Page MenuHomePhabricator

Use only ASCII characters in email confirmation links
Closed, ResolvedPublic

Description

Localized versions of Special:Confirmemail might contain non-ascii characters, and not all email clients and/or browsers handle such characters reliably. When this happens, the link will open a new article in the main namespace, and the user will be unable to register (and even might up writing junk articles while trying to do so). Thus either use the unlocalized name of Special:Confirmemail in the link in the email, or use proper urlencoding. (The latter seems less reliable, because a misconfigured client may still decode it, and the browser interpret it as something else than UTF-8.)


Version: unspecified
Severity: trivial

Details

Reference
bz11547

Event Timeline

bzimport raised the priority of this task from to Medium.Nov 21 2014, 9:59 PM
bzimport set Reference to bz11547.
bzimport added a subscriber: Unknown Object (MLST).

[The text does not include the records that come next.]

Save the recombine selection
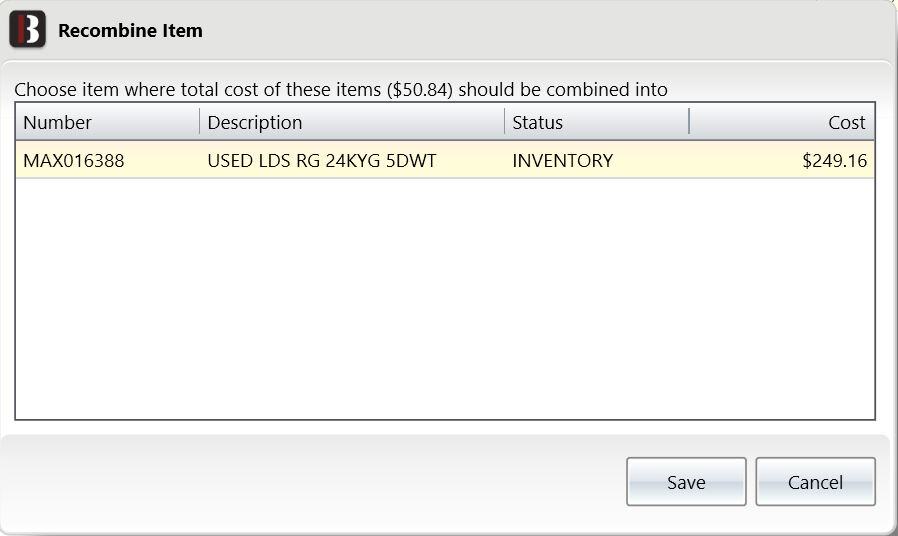The image size is (898, 536). click(x=686, y=482)
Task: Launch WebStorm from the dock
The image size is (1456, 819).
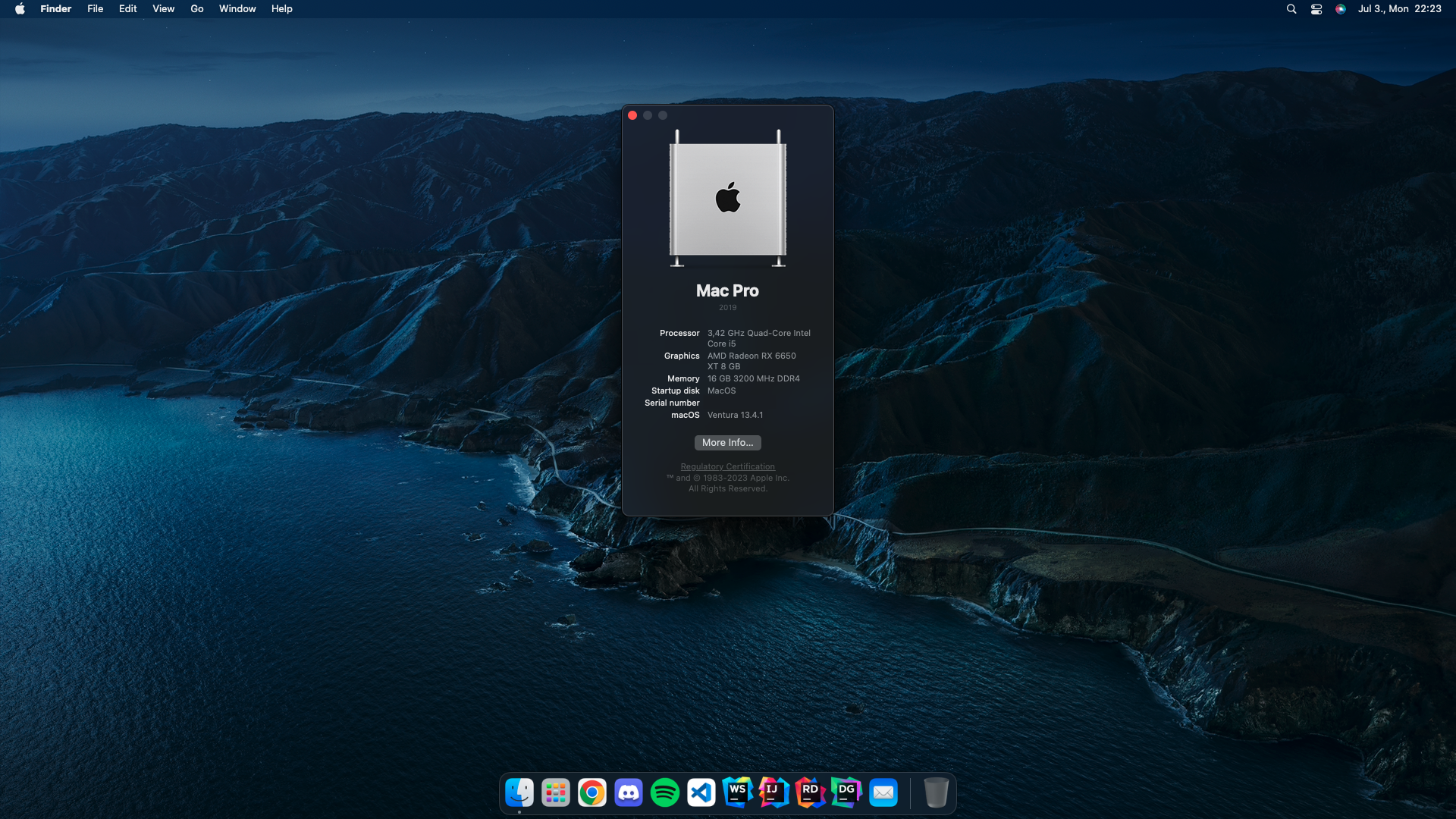Action: (x=737, y=792)
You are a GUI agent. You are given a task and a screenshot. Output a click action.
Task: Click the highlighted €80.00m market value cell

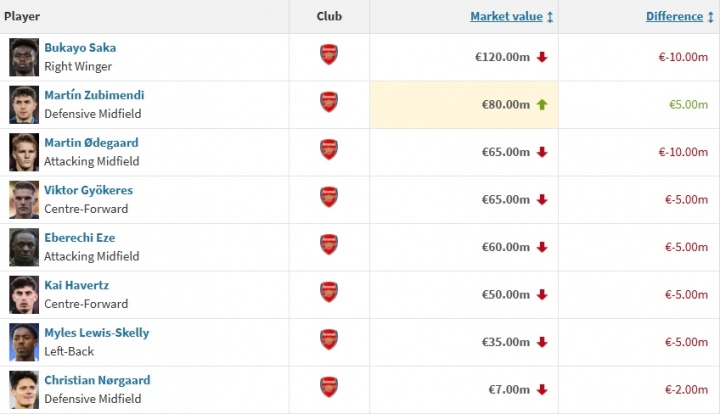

Got another mail from a user unable to register his email just now. Please fix this; it should be trivial.

henry wrote:

Repost from OLPC rt bug 1632:

I tried webmaster, but that didn't work. The confirmation message came from
you so I'll try that.

I gave the wiki signup screen an email address of:

hgm+olpc@ip-64-139-1-69.sjc.megapath.net

It sent the confirmation to:

olpc@ip-64-139-1-69.sjc.megapath.net

That name might have been too long, but I expect some parser chopped things
off after the "+" rather than understanding that it's a valid character in
email names.

I also tried "-" rather than "+". Same results.

A warning message might avoid some confusion. Most people probably won't
know enough (or have access to) their mail server's log files.

I assume you are familiar with using "+" to make tagged addresses. If not,
I'll say more.

These are my opinions, not necessarily my employer's. I hate spam.

URL encoding is definitely NOT the correct way to make the "user@" part of emails address valid. Read the RFCs:
URL encoding just applies to the hierarchical page name within a domain space (and under a hierarchical protocol like "http(s):" and "ftp(s):"),
as well as in query parameters (when they are supported in those protocols).

Valid user names in email addresses also use a "safe" alphabet different from that for domain names (which also DO NOT use URL encoding but the encodings supported in IDNA, if they are internationized, and DNS specifications otherwise).

For example, the underscore character "_" (which is part of my own email address and cannot be subtituted into a "+" or "-" and not even into "%7E") or the exclamation punctuation mark "!" is perfectly safe (and standard) in the "user@" part (which in fact is not really described as a user name, but as an identity specifier whose internal syntax may contain a user name and some other authorization data, that cannot be safely stripped out or separated (some sites will use the colon ":" instead of the exclamation mark).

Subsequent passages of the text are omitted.